#### Extrait:
★ ★ ★ ★

Un intervenant peu connu en matière de délivrance de crédits : l’indicateur

Quelques dispositions juridiques mentionnent, en matière de crédit, le cas de l’indicateur qui peut jouer un rôle en la matière. Qui est-il ? Quelles sont ses missions ? Peut-il voir sa responsabilité civile retenue dans certaines circonstances ? Cette contribution revient sur l’ensemble de ces interrogations.
1. Les parties intéressées par une opération de crédit sont, a priori, bien connues. D’abord, nous trouvons l’emprunteur, qui sera selon les cas une personne physique ou une personne morale. Souvent, la personne physique en question aura la qualité de consommateur au sens de l’article liminaire du Code de la consommation1.
2. Le prêteur, ensuite, sera soit un établissement de crédit2, soit une société de financement3. En effet, il convient de rappeler qu’un monopole légal existe en matière de délivrance de crédits au bénéfice de ces deux catégories d’établissements. À défaut de relever de l’un de ces cas (ou des quelques dérogations légales envisagées en la matière4), le prêteur accordant des concours à titre habituel5 pourra être poursuivi pour violation du délit d’exercice illégal de la profession de banquier, et se voir infliger des sanctions pénales6. Des condamnations ainsi sont prononcées parfois7.

★ ★ ★ ★

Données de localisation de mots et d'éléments
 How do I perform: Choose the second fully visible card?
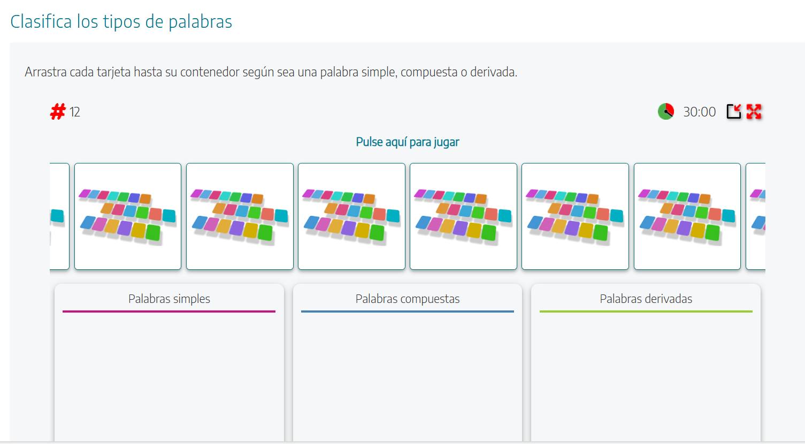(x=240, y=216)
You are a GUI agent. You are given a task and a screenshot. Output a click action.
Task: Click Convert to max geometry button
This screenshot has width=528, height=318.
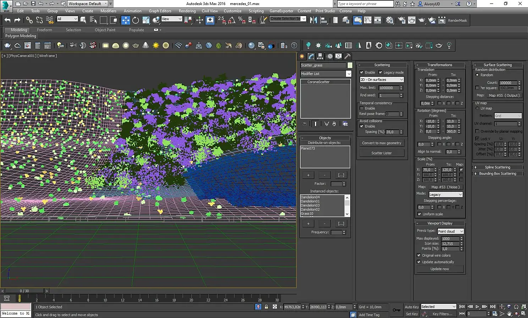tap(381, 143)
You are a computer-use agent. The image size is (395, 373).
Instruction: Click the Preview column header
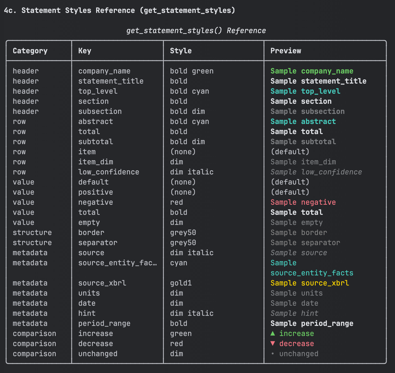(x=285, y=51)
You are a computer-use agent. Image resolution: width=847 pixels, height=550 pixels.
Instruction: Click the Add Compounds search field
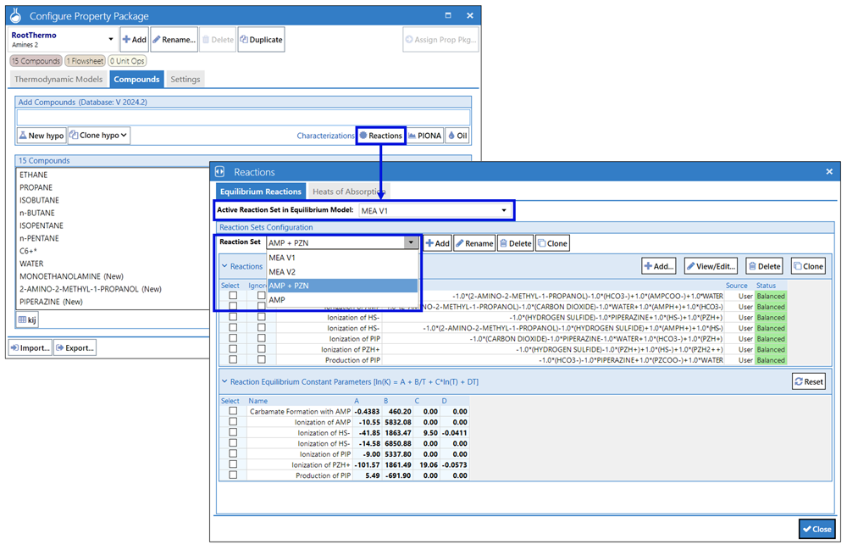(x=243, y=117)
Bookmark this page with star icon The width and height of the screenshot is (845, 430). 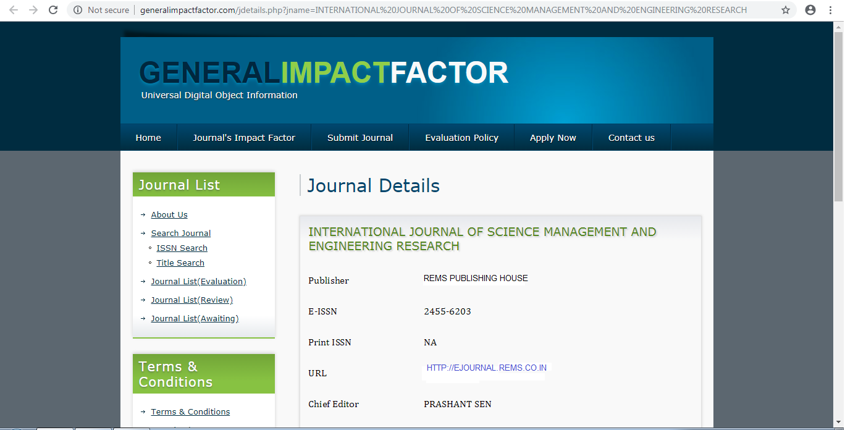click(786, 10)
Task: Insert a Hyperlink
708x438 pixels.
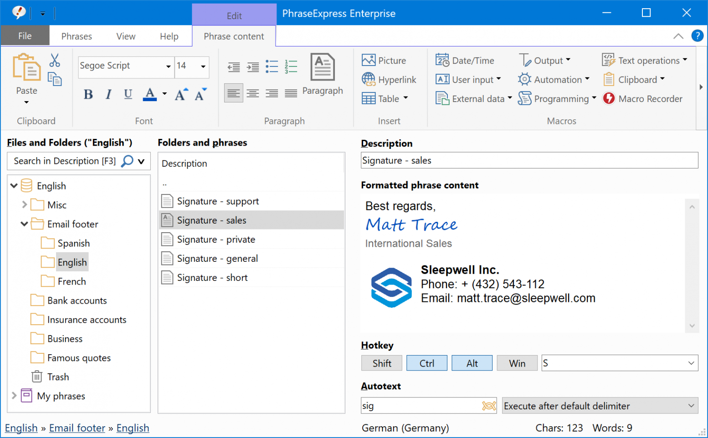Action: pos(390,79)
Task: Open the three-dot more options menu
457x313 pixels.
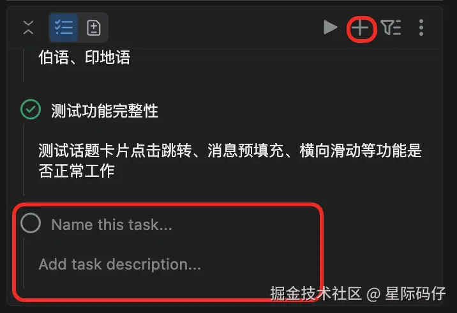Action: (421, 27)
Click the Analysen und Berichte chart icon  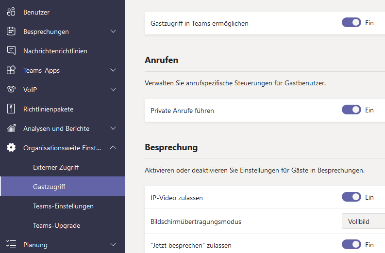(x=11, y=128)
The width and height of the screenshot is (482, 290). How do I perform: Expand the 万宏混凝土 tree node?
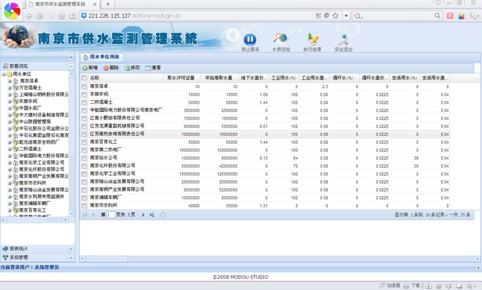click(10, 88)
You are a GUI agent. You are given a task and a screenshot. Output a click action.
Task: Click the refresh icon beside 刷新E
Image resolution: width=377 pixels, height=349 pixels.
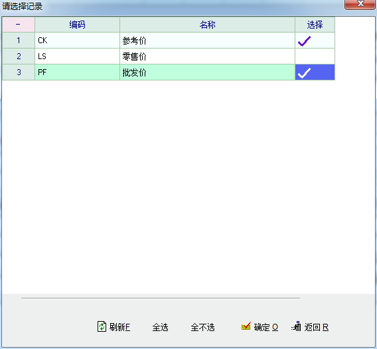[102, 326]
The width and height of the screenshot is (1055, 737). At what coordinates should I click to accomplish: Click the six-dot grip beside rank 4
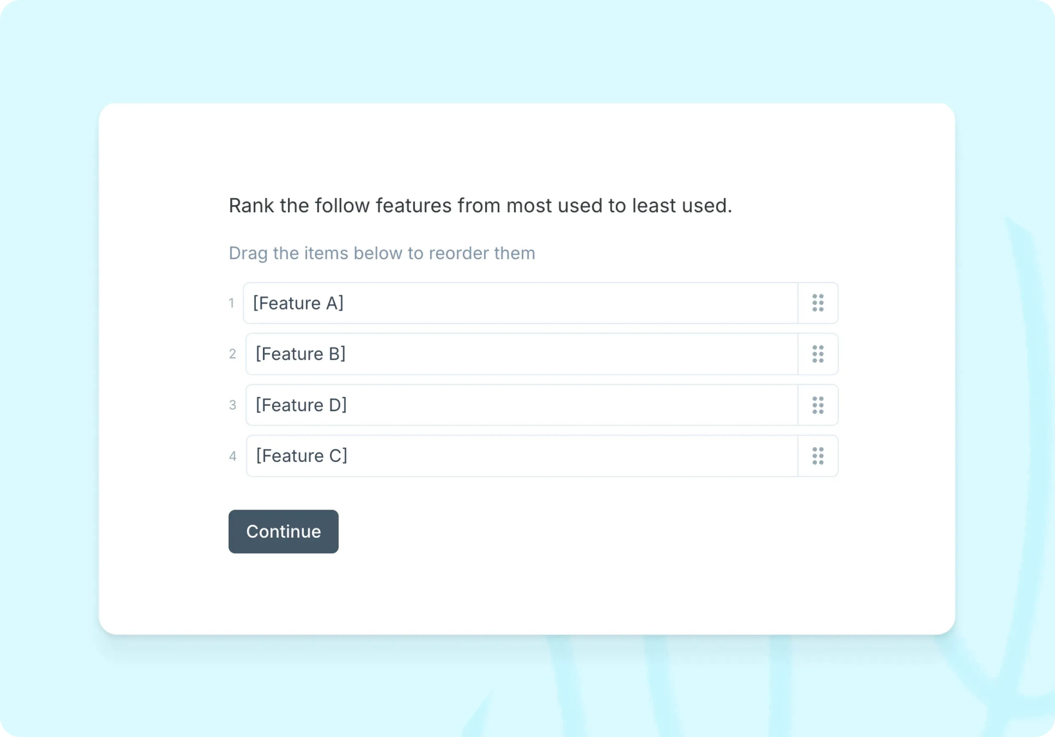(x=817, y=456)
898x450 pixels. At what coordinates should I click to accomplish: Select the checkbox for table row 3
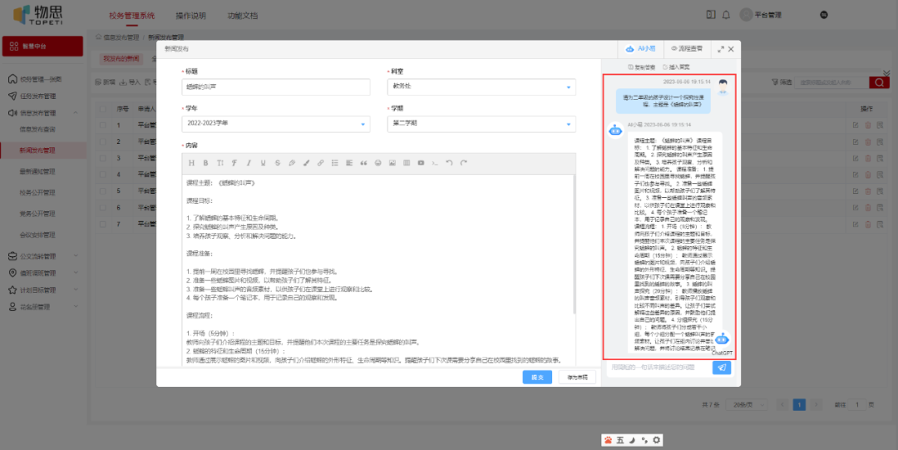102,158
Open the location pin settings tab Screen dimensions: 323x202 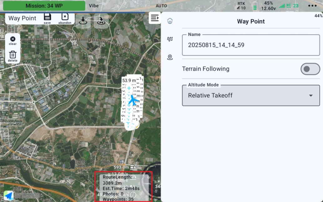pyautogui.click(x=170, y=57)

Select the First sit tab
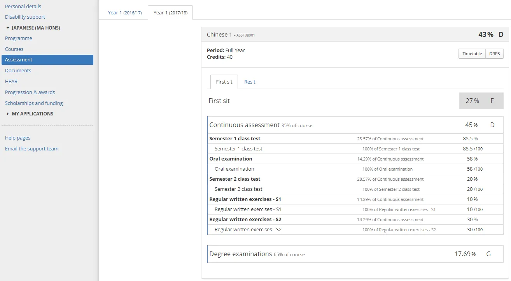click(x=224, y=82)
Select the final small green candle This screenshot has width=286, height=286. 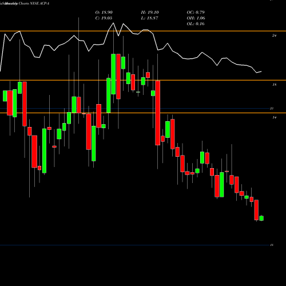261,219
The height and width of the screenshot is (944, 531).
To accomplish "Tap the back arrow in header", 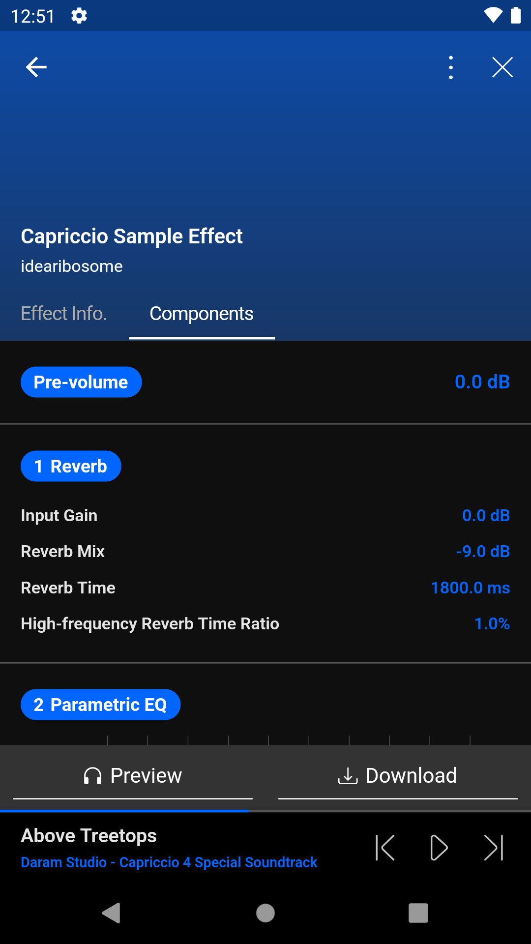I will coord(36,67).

★ ★ ★ ★

#### Exercices:
[1] D'après l'extrait sur l'indicateur en matière de crédit, pour quel délit peut être poursuivi un prêteur qui accorde des concours à titre habituel sans relever des catégories autorisées ?
[2] Dressez la liste de toutes les interrogations que l'extrait sur l'indicateur formule dans son paragraphe d'introduction.

#### Corrigé:
[1] Le délit d'exercice illégal de la profession de banquier.

[2]
- Qui est-il ?
- Quelles sont ses missions ?
- Peut-il voir sa responsabilité civile retenue dans certaines circonstances ?